Devant la troupe de caméras et de photographes présents pour ce conseil municipal si spécial, François Bayrou est arrivé à Pau sous les applaudissements de sa large majorité, lundi 16 décembre. Pendant plus de trois heures, le maire-ministre a fait le service après-vente de son choix de conserver son mandat de maire, commencé en 2014, malgré sa nomination comme Premier ministre. Un mandat qui lui garantit un «enracinement» local, trop rare chez les responsables nationaux selon lui. «Les futurs membres de mon gouvernement, je leur suggérerais de conserver leur mandat. Et je suggérerais aux autres qui ne sont pas responsables, de mettre en place une petite antenne chacun sur leur terrain, chacun dans leur ville, pour qu’ils ressentent cette respiration», a-t-il même lancé aux élus de sa ville.

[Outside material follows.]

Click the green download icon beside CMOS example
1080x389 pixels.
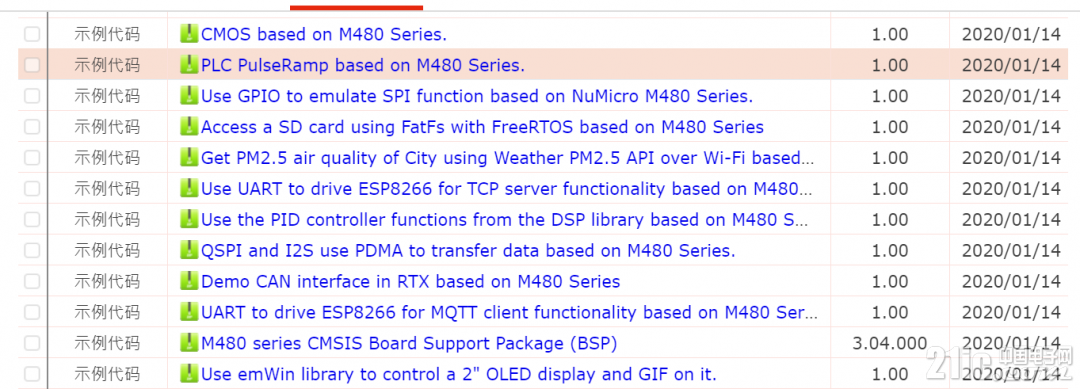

Une annonce qui peut surprendre alors qu’il fût un grand défenseur du mandat unique jusqu’à présent. «On ne peut pas interdire [le cumul des mandats] pour les députés et l’accepter pour les membres du gouvernement, donc je suis pour l’interdiction de tout mandat quand on est ministre», avait-il même lancé, en 2012, au forum Elle à Sciences Po. Une règle qui s’appliquait tacitement depuis 1997. La controverse est d’autant plus houleuse que ce conseil municipal l’a obligé à suivre une réunion de crise sur la situation à Mayotte par visioconférence, provoquant les critiques de ses opposants, qui pointent l’incompatibilité de ses deux postes.

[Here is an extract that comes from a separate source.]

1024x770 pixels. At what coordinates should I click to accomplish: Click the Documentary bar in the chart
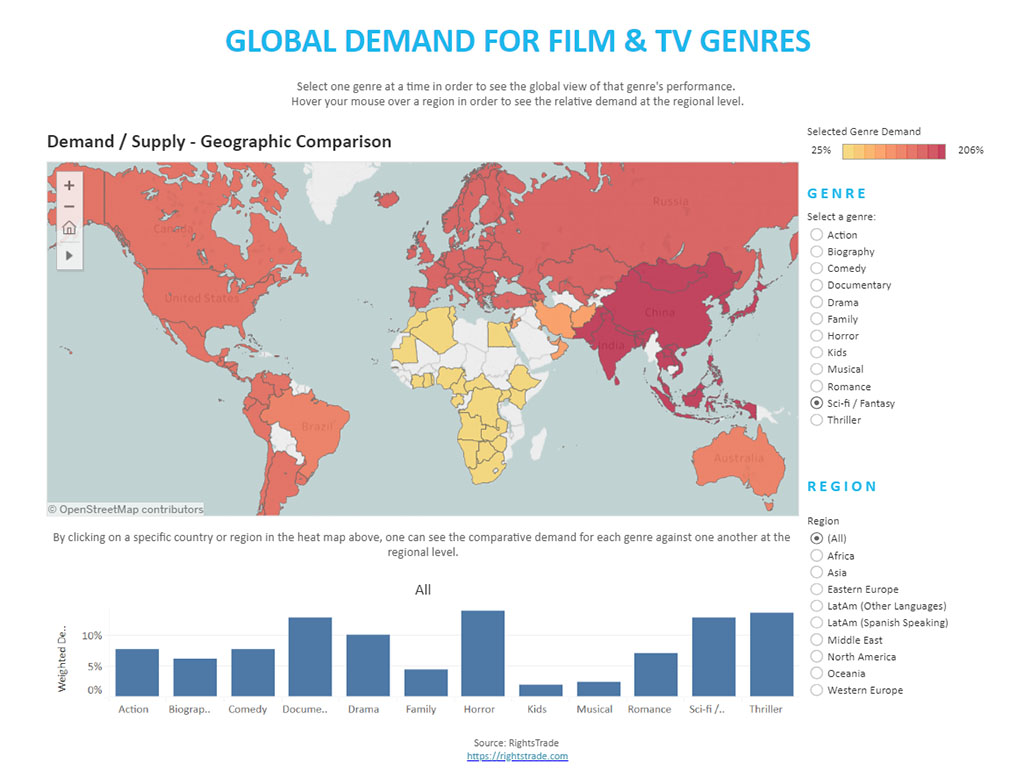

Le billet de Jonathan Bouchet-Petersen
Profitant de la surmédiatisation de ce conseil municipal particulier, l’opposition n’a pas épargné le maire-ministre et sa décision. «Ne voyez-vous pas le caractère ridicule et désolant de cette situation de vous trouver ici alors que vous acceptez, je dirais même exigez, des fonctions qui réclament votre plein investissement», a lancé en début de conseil le socialiste Jérôme Marbot, chef de file de l’opposition.
«Une image déplorable renvoyée à nos concitoyens»

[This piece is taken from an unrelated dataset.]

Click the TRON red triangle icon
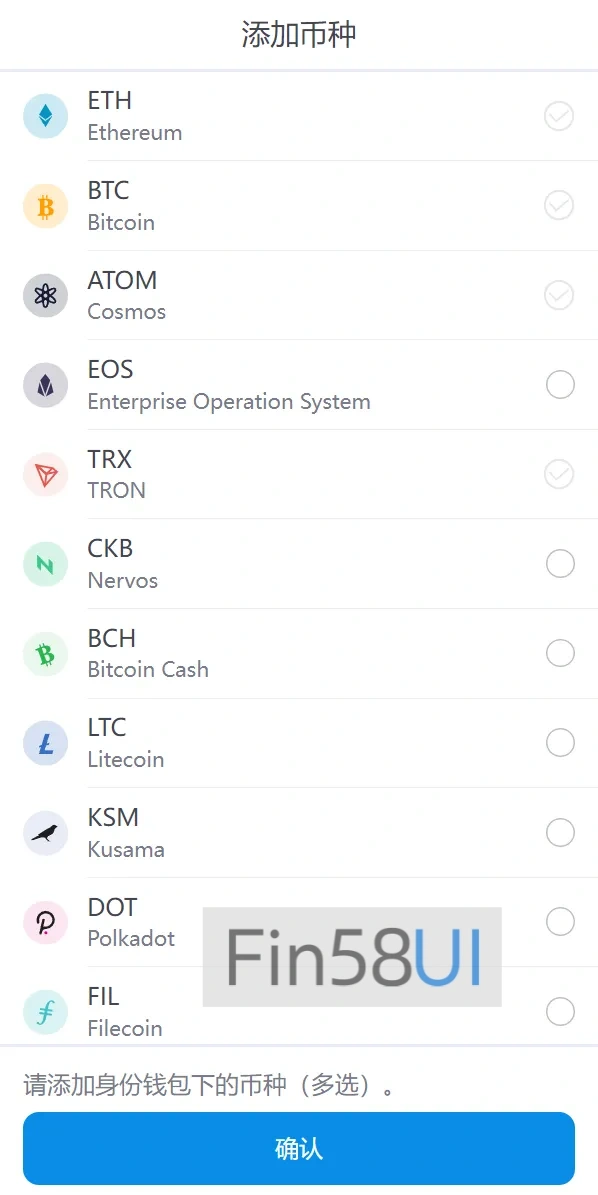This screenshot has width=598, height=1195. pos(46,474)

Contacté ce mardi 17 décembre par Libération, il déplore une nomination «désolante», tant sur le plan national que local, confirmation «que Macron ne tient pas compte du suffrage de juin» des dernières législatives. Mais il dénonce surtout le choix de François Bayrou de venir à Pau, plutôt que de se rendre à Mayotte, dévasté par le cyclone Chido. Et déplore le choix du Premier ministre de remettre la question du cumul des mandats sur la table. «Dans la situation de crise politique, institutionnelle, démocratique et financière, sa première déclaration concerne le cumul des mandats : c’est à la fois un contresens historique et une image déplorable renvoyée à nos concitoyens», n’épargne par Jérôme Marbot.
Décryptage
Tout au long du conseil municipal, l’opposition, qui a refusé de se lever à l’arrivée du maire contrairement à la majorité, a martelé ses critiques envers l’obstination de François Bayrou de conserver son mandat local. «C’est une faute politique, votre première mission, monsieur Bayrou et monsieur le Premier ministre, c’est de prendre l’avion, d’aller à Mayotte», a fustigé Tuncay Cilgi, conseiller municipal d’opposition (Gauche démocratique et sociale), estimant que le Premier ministre n’était pas à sa place. Organisé pour voter le budget, le conseil municipal aurait pu être déplacé selon sa collègue Marion Bussy (Gauche démocratique et sociale). «Il n’y a pas urgence à voter un budget pour la ville de Pau quand la France elle-même n’a pas pu voter son budget», a-t-elle lancé non sans ironie.
«Comme si les problèmes des Français étaient différents suivant que l’on parle localement ou nationalement»
Face aux attaques des neuf élus de l’opposition, le ministre a pu compter sur son premier adjoint (MoDem) Jean-Louis Péres pour venir le sauver, louant la «riche expérience à la fois locale et à la fois nationale de Paris», de l’ancien candidat à la présidentielle. «Quand j’entends dire que l’un est incompatible avec l’autre je ne le comprends pas, comme si les problèmes des Français étaient différents suivant que l’on parle localement ou nationalement», a ajouté l’élu palois, qui aurait pris le siège de François Bayrou si ce dernier avait démissionné.
Si François Bayrou reste le maire de Pau pour le moment, il a tout de même réorganisé son équipe pour qu’elle fonctionne en son absence. Tous les adjoints auront des responsabilités complémentaires et son premier adjoint aura une délégation générale de ses attributions. Si le cumul de la fonction de Premier ministre et du mandat de maire est vivement critiqué, elle n’est toutefois pas interdite par la loi.